Archie is the first attempt to dramatise that life. It takes a bold actor to take on such a big actor. Jason Isaacs is undeniably that bold, and watching him stretch out in a big, meaty lead role is always a treat. It hardly hurts that he bears a remarkable resemblance to the man: not just in his handsomely refined face, Beverly Hills tan and slick salt-and-pepper hair, but in the way he carries himself, the way he wears a tailored suit, the way he moves his body and his face with wry intention and debonair purpose.

Archie

Isaacs nails the voice, too, perhaps the most challenging part of such an imitation, a unique cocktail of old Hollywood mannerism and West Country drawl; there are moments when Isaacs hits the extremely Grant-ish vowel sounds so perfectly that you forget you’re watching a performance.

But it is, most definitely, a performance; this four-part series, written by Oscar-nominated Jeff Pope (a regular Steve Coogan collaborator) and directed by Paul Andrew Williams (who did hugely impressive work on last year’s Bull) emphasises from the beginning how Cary Grant was the façade. “He is a character,” says Isaacs’ Grant, in the opening episode, to a theatre audience towards the end of his life. “I made him up. I made up the perfect man in order to survive.”

Worth poring over to witness Isaacs totally commit to finding the line where Archie ends and Cary begins.

This is the central question tugging at Archie: who was Cary Grant (his stage name) — and who was Archie Leach (his birth name)? A restless non-linear narrative tries to figure this out, exploring his life at various ages, starting with his early 20th-century childhood in Bristol — “one step away from beggars”, as his mother puts it — with parents who showed little affection and a father who lied about his mother’s death. Like a lot of performers, Archie Leach came from incredible hardship, and clearly found an alternative parental love in an audience.

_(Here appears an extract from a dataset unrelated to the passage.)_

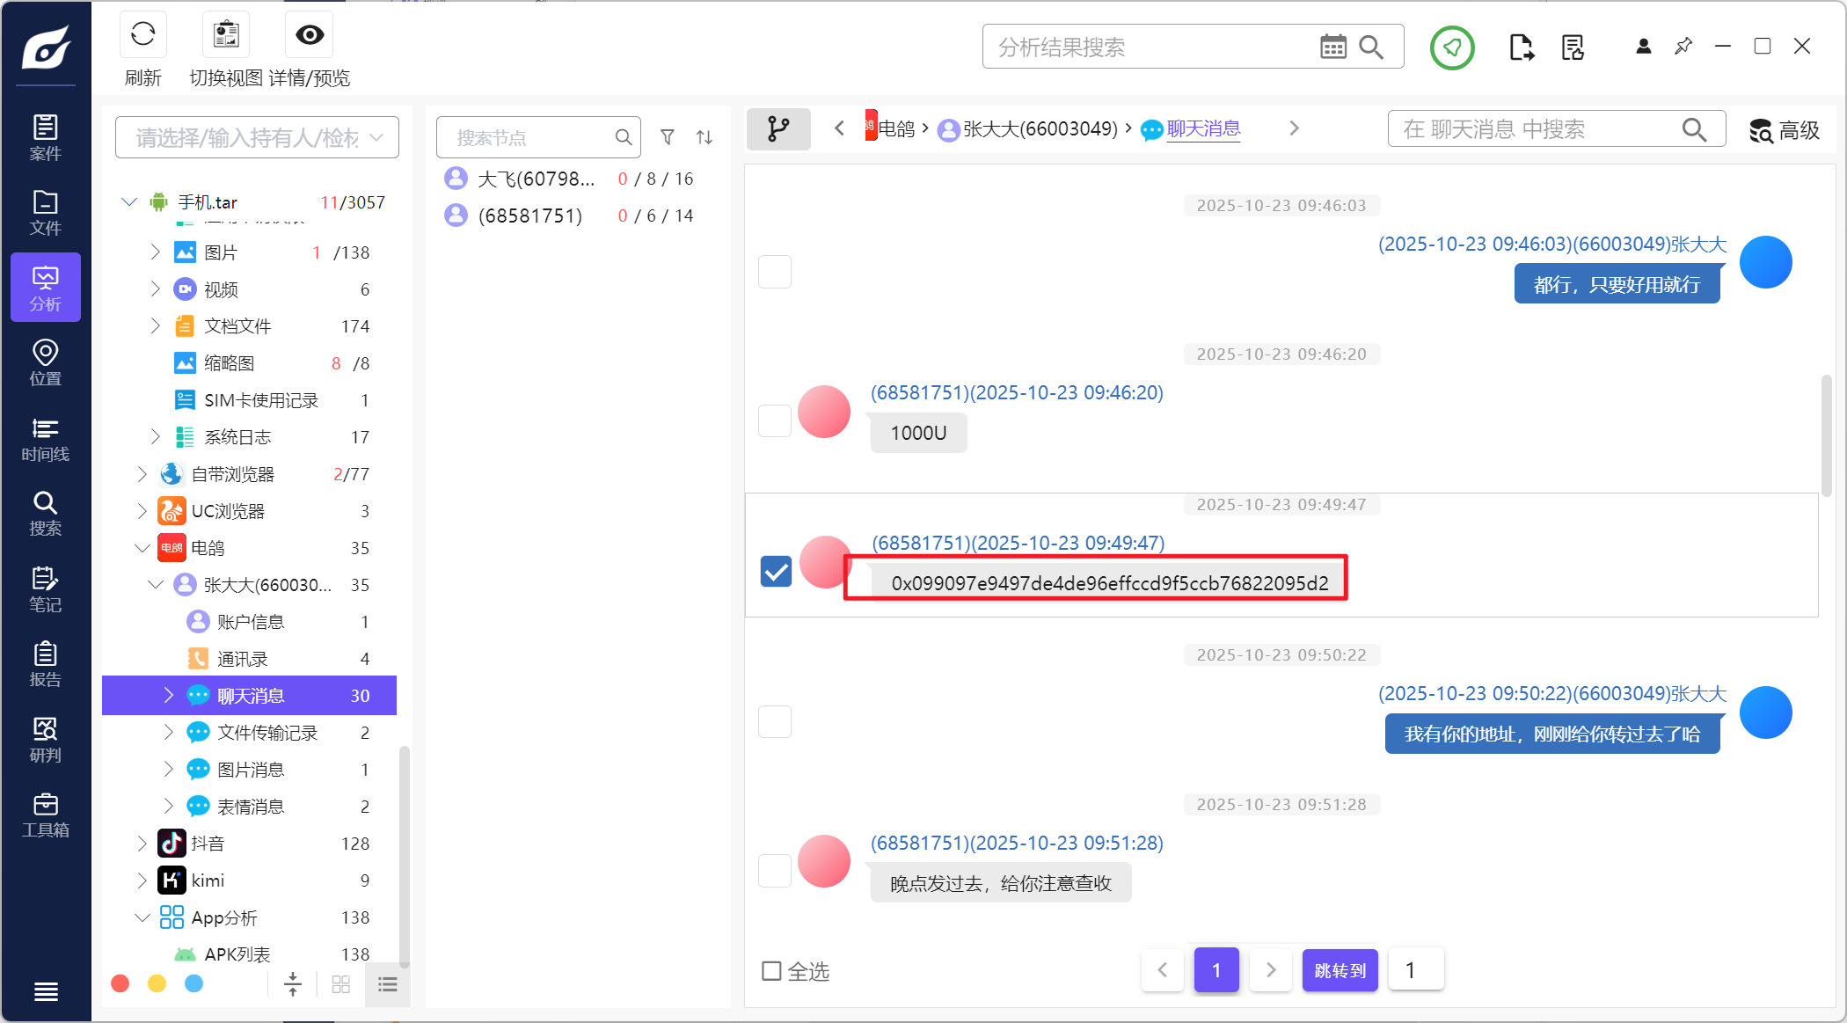Screen dimensions: 1847x1023
Task: Open the calendar date filter in search bar
Action: pos(1332,47)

So ‘Cary Grant’ — like, to an extent, Marilyn Monroe — was a shield. But Pope’s script doesn’t quite probe this idea deeply enough, and Grant’s film career gets surprisingly short shrift, despite very plausible imitations of North By Northwest and Charade. Instead, the main focus is on the rise and fall of Grant’s fourth marriage, to fellow actor Dyan Cannon (Laura Aikman, just as impressive in her imitation as Isaacs), who finds herself charmed by Grant, while also frustrated by his obvious emotional issues. (The peace both of them ultimately find when their daughter Jennifer is born in the later episodes is admittedly very moving.)

This is understandable — the series is partly adapted from Cannon’s memoir, Dear Cary — but it doesn’t always seem like we are getting the whole picture of the man whose name adorns the title. For such a cinematic icon, it doesn’t always feel totally cinematic, either. There are some great guest appearances, including a spiky turn from Harriet Walter as Grant’s estranged mother — but some of the bit-parts feel rather stagey; and the budget limitations are often felt. This is very much ITV, rather than HBO.

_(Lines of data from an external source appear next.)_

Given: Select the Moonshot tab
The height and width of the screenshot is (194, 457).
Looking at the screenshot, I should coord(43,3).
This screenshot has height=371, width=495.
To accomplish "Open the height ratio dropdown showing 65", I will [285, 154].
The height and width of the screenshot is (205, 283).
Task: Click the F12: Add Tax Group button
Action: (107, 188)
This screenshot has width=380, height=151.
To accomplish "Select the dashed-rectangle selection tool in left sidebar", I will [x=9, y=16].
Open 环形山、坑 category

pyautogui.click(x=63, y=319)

Still, it’s worth poring over to witness Isaacs totally commit to finding the line where Archie ends and Cary begins. He imparts more than just a solid impersonation of the man; beneath the veneer, he carefully allows hints of that childhood pain, and keeps that pain appropriately understated, always behind the shield. Perhaps the mystery of Cary Grant is the point.

A solid, if inevitably insufficient, portrait of a still-enigmatic Hollywood legend. It doesn’t completely get under Cary Grant’s skin — but Jason Isaacs’ thoughtful, transformative performance makes it worth the attempt.